E esta manutenção do poder assegurada por Costa Cabral quando este se tornou ministro do Reino (primeiro-ministro) se tornou um espinho para a maçonaria em especial depois da invasão da Grande Dieta (Parlamento Maçónico) por parte de 100 irmãos apoiantes do Marquês de Tomar chegando ao ponto de ocupar o templo maçónico, terem agredido vários irmãos e chegando a eleger um irmão do Marquês de Tomar, José Costa Cabral; e cem anos antes dos primeiros passos do Homem na Lua, os maçons chegam a entendimento no chamado Grande Oriente Lusitano Unido que entre os seus grão-mestres conta com nomes como Bernadino Machado (presidente da república) Elias Garcia (presidente da CML) ou António Augusto de Aguiar, ministro das obras públicas.

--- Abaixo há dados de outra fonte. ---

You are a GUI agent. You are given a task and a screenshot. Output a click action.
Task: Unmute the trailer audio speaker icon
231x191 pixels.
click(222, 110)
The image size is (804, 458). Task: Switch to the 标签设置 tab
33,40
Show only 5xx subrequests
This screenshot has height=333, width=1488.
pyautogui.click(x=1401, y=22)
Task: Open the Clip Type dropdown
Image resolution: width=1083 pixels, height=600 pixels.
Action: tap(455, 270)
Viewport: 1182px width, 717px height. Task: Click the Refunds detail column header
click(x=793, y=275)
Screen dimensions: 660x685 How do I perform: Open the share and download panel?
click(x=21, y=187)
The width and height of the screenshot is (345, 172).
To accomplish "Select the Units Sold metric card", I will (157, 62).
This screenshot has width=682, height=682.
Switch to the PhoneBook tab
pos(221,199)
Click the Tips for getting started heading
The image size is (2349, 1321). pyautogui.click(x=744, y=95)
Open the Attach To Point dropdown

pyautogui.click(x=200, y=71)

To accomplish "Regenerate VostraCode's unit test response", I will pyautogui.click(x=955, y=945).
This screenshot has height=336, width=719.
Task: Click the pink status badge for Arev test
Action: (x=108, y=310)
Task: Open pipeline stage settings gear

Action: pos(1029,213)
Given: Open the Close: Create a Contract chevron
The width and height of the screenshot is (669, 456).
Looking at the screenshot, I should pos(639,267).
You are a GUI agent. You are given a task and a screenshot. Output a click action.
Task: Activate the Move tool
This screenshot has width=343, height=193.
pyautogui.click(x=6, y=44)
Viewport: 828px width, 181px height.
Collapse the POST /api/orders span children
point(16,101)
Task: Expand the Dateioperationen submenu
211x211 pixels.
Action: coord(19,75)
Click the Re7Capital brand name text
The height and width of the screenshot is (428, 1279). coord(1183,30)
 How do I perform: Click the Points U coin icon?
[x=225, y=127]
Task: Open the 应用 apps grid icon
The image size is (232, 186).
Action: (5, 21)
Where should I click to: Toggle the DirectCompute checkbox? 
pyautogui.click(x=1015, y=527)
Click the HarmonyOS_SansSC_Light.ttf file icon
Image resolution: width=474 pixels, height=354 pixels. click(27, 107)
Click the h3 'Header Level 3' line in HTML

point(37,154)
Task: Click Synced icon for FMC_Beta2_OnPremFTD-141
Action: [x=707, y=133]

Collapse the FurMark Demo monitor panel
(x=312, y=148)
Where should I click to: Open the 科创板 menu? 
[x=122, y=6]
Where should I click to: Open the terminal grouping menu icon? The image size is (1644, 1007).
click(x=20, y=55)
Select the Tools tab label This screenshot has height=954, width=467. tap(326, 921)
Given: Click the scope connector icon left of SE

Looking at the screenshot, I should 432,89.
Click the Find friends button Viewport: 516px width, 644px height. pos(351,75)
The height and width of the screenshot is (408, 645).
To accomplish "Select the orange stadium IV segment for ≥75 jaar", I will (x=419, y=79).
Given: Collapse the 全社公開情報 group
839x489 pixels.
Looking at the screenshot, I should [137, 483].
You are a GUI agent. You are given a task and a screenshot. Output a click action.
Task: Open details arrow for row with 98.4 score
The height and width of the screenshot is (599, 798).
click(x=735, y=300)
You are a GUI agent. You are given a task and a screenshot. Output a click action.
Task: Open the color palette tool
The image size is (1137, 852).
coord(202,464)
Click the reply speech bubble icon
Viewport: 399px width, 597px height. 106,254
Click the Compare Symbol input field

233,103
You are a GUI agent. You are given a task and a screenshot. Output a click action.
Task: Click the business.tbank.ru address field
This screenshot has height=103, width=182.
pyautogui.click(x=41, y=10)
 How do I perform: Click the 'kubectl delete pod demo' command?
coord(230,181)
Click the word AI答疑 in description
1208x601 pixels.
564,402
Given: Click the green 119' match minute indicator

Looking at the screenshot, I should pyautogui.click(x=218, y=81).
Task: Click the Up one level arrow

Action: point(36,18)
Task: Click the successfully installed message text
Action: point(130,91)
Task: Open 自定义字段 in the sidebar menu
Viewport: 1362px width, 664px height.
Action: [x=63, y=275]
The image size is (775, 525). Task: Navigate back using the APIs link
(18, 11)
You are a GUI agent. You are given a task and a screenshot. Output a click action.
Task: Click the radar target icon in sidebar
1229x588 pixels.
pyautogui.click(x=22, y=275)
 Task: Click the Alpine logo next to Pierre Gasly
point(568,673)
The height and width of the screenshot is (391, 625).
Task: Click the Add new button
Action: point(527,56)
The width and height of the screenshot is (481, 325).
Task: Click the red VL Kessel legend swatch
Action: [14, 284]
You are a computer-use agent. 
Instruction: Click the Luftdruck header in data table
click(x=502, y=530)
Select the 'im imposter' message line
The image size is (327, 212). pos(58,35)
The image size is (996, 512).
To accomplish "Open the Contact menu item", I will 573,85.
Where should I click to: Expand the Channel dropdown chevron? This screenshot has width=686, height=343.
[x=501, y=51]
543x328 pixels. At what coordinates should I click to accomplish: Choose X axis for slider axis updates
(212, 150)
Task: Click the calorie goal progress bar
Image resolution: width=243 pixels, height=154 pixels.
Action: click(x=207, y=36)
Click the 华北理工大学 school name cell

A entrada fulgorante da maçonaria nas entranhas do poder foi tão forte que entre 1834 e o final do 19º século da Era de Cristo existiram 12 chefes de governo maçons e constam como maçons no "Dicionário de Maçonaria Portuguesa" de Oliveira Marques nomes como: o Duque de Saldanha, o Conde de Lumiares, o Barão de Sabrosa, o Marquês de Sá da Bandeira, o Conde de Bonfim, o Duque de Loulé, Anselmo Braancamp, Rodrigues Sampaio, José Luciano de Castro e José Dias Ferreira (bisavô de Manuela Ferreira Leite, surpresa não acham) e em 44 governos que existiram neste período, eram 25 os que eram chefiados por maçons e alguns deles foram nomeados mais do que uma vez e no periódo pós guerras liberais até o final do século XIX, em 66 anos de poder; 43 anos, três meses e 19 dias tiveram nas mãos dos maçons que com tanto poder, o GOL passou a sua sede de uma casa arrendada para um palácio na Rua do Grémio Lusitano onde ainda mantém a sua sede e museu e quadriplicou os seus membros que em 1904 eram já 1949 divididos por 85 lojas.


E a mesma maçonaria que fez tudo para colocar e manter no poder a monarquia constituicional, foi a primeira também a traí-la porque foi a mesma maçonaria que desenhou o golpe terrorista de 5 de Outubro de 1910 que começou a ser desenhado no Verão deste mesmo ano triste e infame e depois do 5 de Outubro começaram as traições mais extremas dentro da maçonaria, mesmo apesar de 5 dos 8 governantes do governo provisório da Primeira República serem maçons e estas traições e as primeiras grandes infiltrações no poder da república começaram logo na altura da eleição do primeiro presidente da república quando a loja Fiat Lux apelou a todos os irmãos que elegessem o Grão-Mestre presidente da república, todavia aconteceu uma infame traição quando se sabendo que metade dos deputados do primeiro parlamento da Primeira República eram pedreiros-livres não votaram no Grão-Mestre da altura (Magalhães Lima) que recebeu apenas um voto favorável (muito provavelmente votou nele mesmo)num universo de 217 e ainda aguentou com 4 votos em cima dos lombos; esta traição fez com que a loja Obreiros do Trabalho envie a todas as outras lojas a lista dos 109 maçons traidores.